Which leads me back to the radial horns. I personally would rather have a radial horn that provided constant directivity in the horizontal, gently collapsing directivity in the vertical and smooth respponse in the pattern than I would a so-called "waveguide" that had peaky response. I've seen some out there that have 5dB ripple, and that's about twice what I would be willing to live with.
A good hifi horn offers response flat within a 2dB window, and a good studio monitor waveguide is able to do this too. The waveguide usually cannot be used to as low frequency as a similarly sized (exponential) radial horn, because the waveguide's acoustic loading isn't as good at low frequencies. It has this in commmon with a tractrix horn, which also loads relatively poorly down low. But it need not increase response ripple like prosound horns do, otherwise it has thrown the baby out with the bathwater.
Thanks for clarifying the destinct differences between the characterisitcs of horns for pro versus studio or home hi-fi used for treble.
Completely agree. Constant directivity is a fad. Uniform directivity is all that the data from Toole supports.

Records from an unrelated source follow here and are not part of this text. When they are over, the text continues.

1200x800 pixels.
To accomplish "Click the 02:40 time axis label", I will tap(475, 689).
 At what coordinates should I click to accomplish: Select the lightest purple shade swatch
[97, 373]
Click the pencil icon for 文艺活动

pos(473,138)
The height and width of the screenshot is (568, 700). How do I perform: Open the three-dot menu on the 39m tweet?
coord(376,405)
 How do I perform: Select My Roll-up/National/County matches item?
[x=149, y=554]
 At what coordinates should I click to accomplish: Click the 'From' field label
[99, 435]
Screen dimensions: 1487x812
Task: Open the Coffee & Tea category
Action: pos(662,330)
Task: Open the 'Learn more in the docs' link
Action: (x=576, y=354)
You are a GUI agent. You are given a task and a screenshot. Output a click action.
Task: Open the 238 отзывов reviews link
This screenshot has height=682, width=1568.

To offer a little more information, consider the following sonograms:
First, the ideal directivity pattern would be constant through the entire audio band. A constant directivity cornerhorn comes close to this, because the walls confine the beam down low, and the midhorn and tweeter waveguides set the pattern up high. So basically, the whole room is the "sweet spot."
Of course, that's an idealized sonogram, and in the real world, room modes will break up that nice pretty picture and make pockets of hot and dead spots throughout the room below the Schroeder frequency, around 200Hz or so. That's what flanking subs and distributed multisubs seek to mitigate.
But that's a whole different subject. For now, back to tweeter waveguides.
Now the opposite end of the scale, a sonogram that is audibly deficient. This shows approximately 90° beamwidth up to 1.6kHz, then widening to over 120° to 6kHz, then narrowing to 40° above that.
The problem is the response off-axis. A listener that's sitting on-axis gets a different sonic presentation than a person sitting at 30° off-axis, and another person at 45° gets another completely different presentation. There is no spectral balance for listeners off-axis more than about 20°.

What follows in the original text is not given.